Mercredi 23 septembre 2020

Architecture

A 87 ans, l’architecte Richard Rogers prend sa retraite

Par Lorraine Lebrun · lejournaldesarts.fr

Le 4 septembre 2020 - 577 mots

LONDRES / ROYAUME-UNI

Celui qui dessina le Centre Pompidou avec Renzo Piano a annoncé quitter son agence d’architecture.

Richard Rodgers. © Photo François Guillot, 2010 / AFP
L'architecte Richard Rodgers
© Photo François Guillot, 2010 / AFP

Il est l’un des architectes britanniques les plus connus et réputés, anobli par la reine en 1991 et lauréat du prestigieux prix Pritzker d’architecture en 2007. Le « starchitecte » Richard Rogers a fait savoir qu’il se retirait de Rogers Stirk Harbour + Partners (RSHP), l’agence d’architecture qu’il a fondée il y a 43 ans. Il avait déjà quitté la direction de la firme en juin dernier.

Son associé Ivan Harbour a salué celui qui « a été une grande source d’inspiration pour chacun de nous à RSHP et plus globalement, pour l’ensemble de la profession. Son humanité, son intégrité et sa générosité se reflètent dans l’agence qu’il a fondée et qui continuera d’être guidée par ses principes. » 

Né à Florence en 1933, Richard Rogers grandit au Royaume-Uni où sa famille déménage durant la Seconde Guerre mondiale. Il commence sa formation à l’Architectural Association School of Architecture de Londres. En 1958, un de ses professeurs écrira dans son dossier scolaire qu’il a « un véritable intérêt et un sens de l’architecture, mais manque terriblement des capacités intellectuelles pour traduire ces sentiments en un projet solide. Son design continuera de souffrir tant que son dessin restera aussi mauvais, sa méthode de travail aussi chaotique et son jugement critique si inarticulé. » Il intègre ensuite l’école d‘architecture de Yale, où il rencontre un certain Norman Foster, avant d’en sortir diplômé en 1962.  

En 1977, il réalise avec Renzo Piano ce qui restera comme l’une de ses principales réalisations : le Centre Pompidou à Paris. Les critiques ne sont pas tendre envers le nouveau centre culturel parisien, dont l’architecture audacieuse qui entend montrer ce qui est habituellement caché sous des façades, fait scandale. Dans son éditorial au Figaro, Jean d’Ormesson écrira : « C'est atroce. On dirait une usine, un paquebot, une raffinerie. Une espèce d'écorché monstrueux et multicolore, avec ses tripes à l'air »

C’est également en 1977 qu’il fonde sa propre agence d’architecture, Richard Rogers Partnership. Il continuera pourtant d’imprimer son style caractéristique qui met en avant une lisibilité des fonctions techniques et la circulation des flux. Parmi ses réalisations les plus emblématiques, on peut citer le Lloyd’s Building et le Millennium Dome de Londres, mais également le Palais de Justice de Bordeaux, le Terminal 4 de l’Aéroport Bajaras de Madrid et plus récemment, les réserves du Louvre-Lens à Liévin.

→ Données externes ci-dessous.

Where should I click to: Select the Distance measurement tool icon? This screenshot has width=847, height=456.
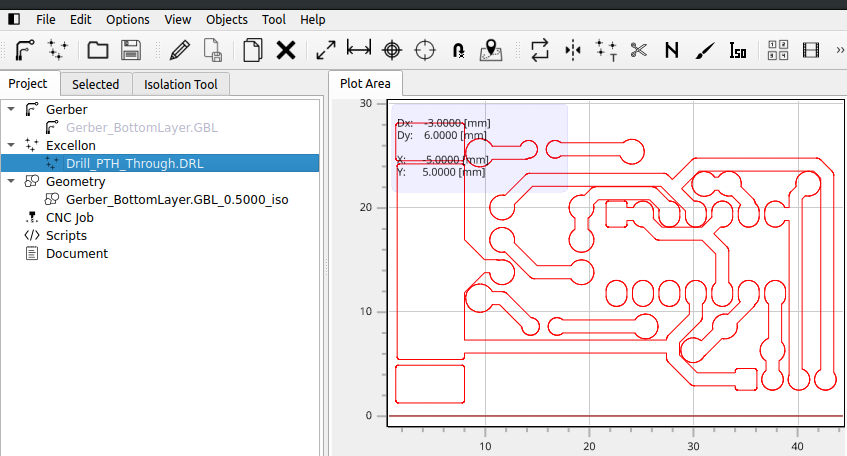click(x=358, y=50)
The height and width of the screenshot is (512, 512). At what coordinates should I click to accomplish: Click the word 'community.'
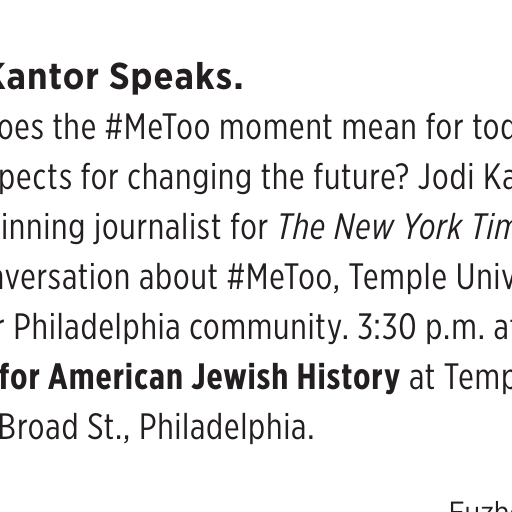pyautogui.click(x=269, y=328)
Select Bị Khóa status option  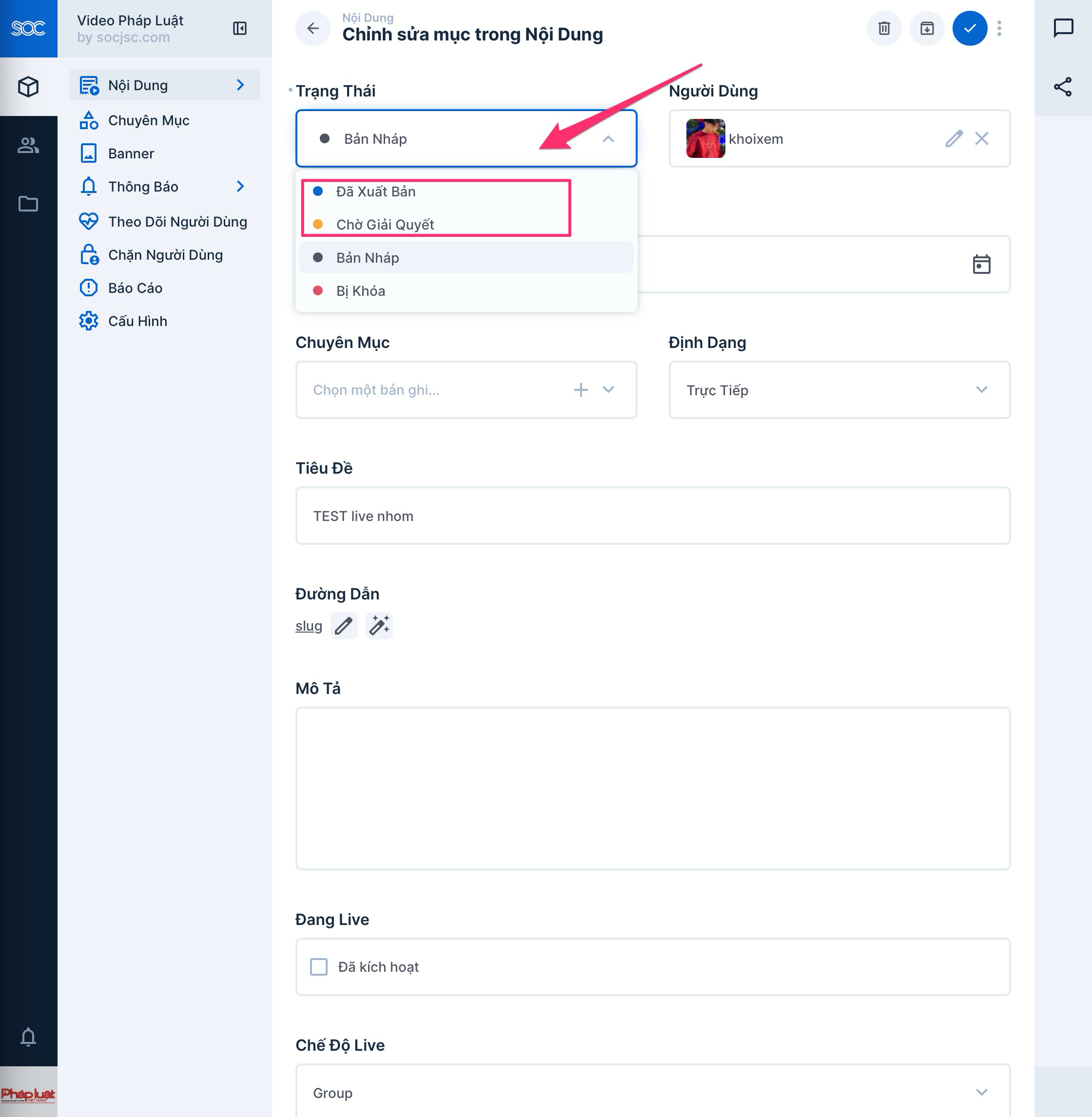click(360, 291)
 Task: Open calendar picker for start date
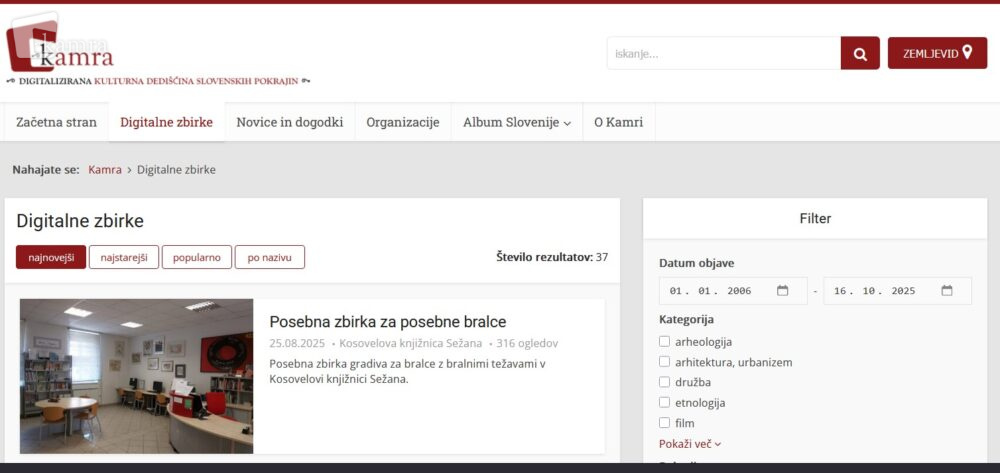pyautogui.click(x=783, y=291)
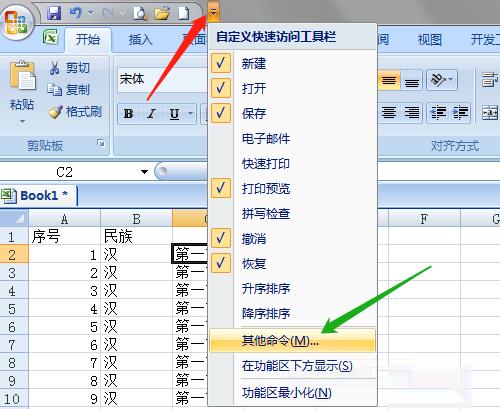Switch to the 插入 ribbon tab
This screenshot has width=500, height=409.
pos(140,40)
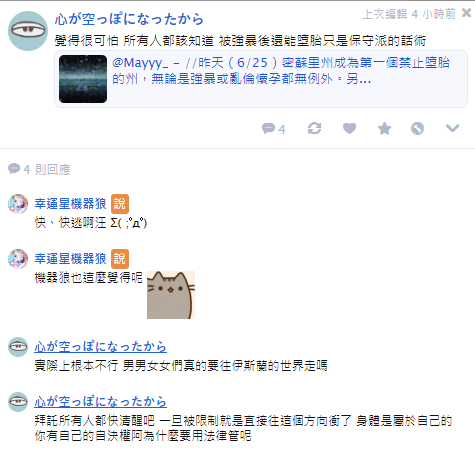The image size is (475, 466).
Task: Open the post author's eye avatar
Action: 28,31
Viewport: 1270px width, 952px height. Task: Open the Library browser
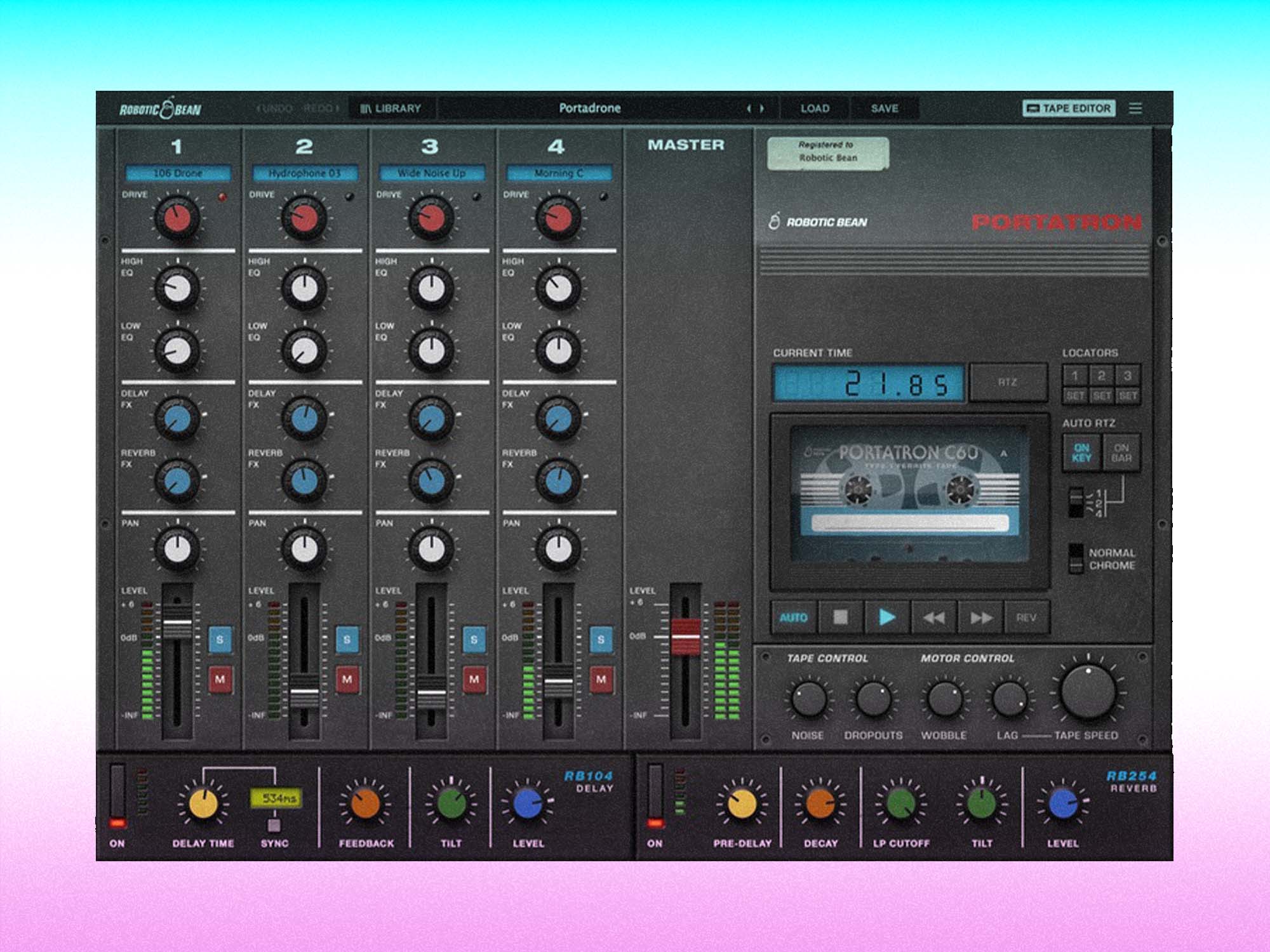pos(391,109)
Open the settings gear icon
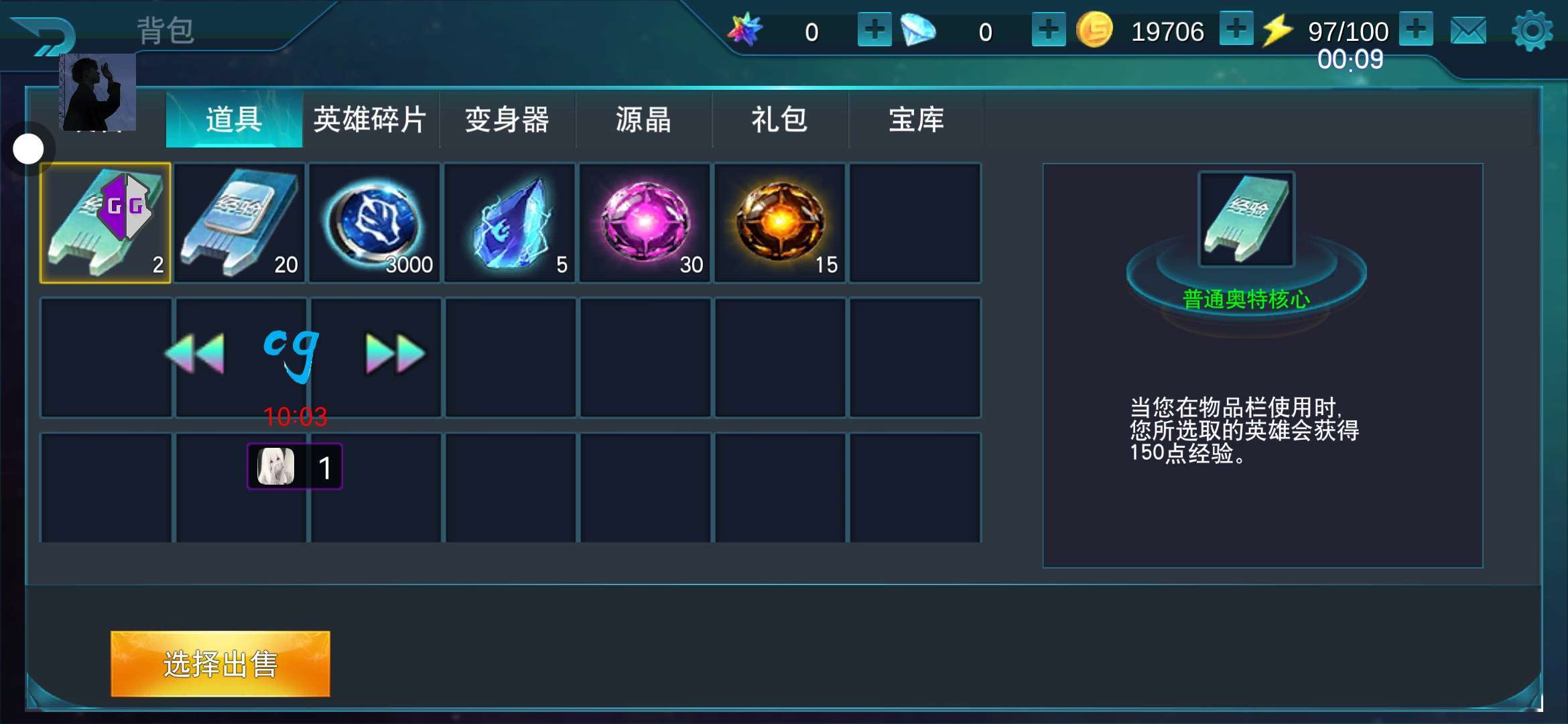1568x724 pixels. (x=1532, y=31)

Outre son activité d’architecte, Rogers s’illustra également par son implication dans l’urbanisme et la politique de la ville aux côtés des travaillistes, notamment dans les années 1990 et 2000, à l’époque du New Labour, alors que l’Angleterre traverse une importante crise du logement. Il pilote un groupe de travail en charge de repenser la ville et son urbanisme, ce qui aboutit à l’Urban White Paper, adopté en 2000. Il prône une « ville compacte », construite plus densément, privilégiant de réinvestir les friches industrielles plutôt que de s’étendre. Il devient ensuite conseiller auprès du maire travailliste de Londres Ken Livingstone. Il démissionne en 2009 après l’arrivée de Boris Johnson à la tête de la municipalité. 

C’est en 2007 que son agence d’architecture prend le nom de Rogers Stirk Harbour + Partners. Ce serait également dès cette date, selon le Guardian, que les associés ont commencé à organiser progressivement la transition et la mise en retrait de ce membre fondateur, dont le patronyme devrait désormais être retiré du nom de l’agence.